### Action item:
The answer must be every line from the entries below that includes "will".

++++++++++

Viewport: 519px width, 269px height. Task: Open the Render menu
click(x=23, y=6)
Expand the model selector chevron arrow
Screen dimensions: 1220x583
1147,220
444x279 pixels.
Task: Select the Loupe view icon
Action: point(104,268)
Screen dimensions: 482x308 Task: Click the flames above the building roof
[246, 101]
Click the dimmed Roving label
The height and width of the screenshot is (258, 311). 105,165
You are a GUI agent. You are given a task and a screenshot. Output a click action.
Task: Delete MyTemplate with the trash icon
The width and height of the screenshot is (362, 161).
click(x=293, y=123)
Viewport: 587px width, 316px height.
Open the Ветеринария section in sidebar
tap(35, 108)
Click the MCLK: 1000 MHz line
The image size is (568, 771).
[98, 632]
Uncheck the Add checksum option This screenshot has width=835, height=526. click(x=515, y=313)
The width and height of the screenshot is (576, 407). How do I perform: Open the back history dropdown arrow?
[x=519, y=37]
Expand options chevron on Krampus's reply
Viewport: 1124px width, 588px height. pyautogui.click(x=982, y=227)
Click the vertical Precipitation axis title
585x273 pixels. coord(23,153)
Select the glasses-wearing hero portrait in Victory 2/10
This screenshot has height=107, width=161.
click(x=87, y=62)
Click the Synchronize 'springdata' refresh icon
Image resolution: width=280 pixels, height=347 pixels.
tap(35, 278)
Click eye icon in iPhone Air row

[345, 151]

++++++++++

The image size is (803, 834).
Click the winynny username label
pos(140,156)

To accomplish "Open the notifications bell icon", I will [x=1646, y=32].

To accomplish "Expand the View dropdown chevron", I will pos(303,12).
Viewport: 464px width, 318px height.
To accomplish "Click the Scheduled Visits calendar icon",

++++++++++

### Answer to the problem:
To accomplish "Open the notifications bell icon", I will [x=1646, y=32].
To accomplish "Expand the View dropdown chevron", I will pos(303,12).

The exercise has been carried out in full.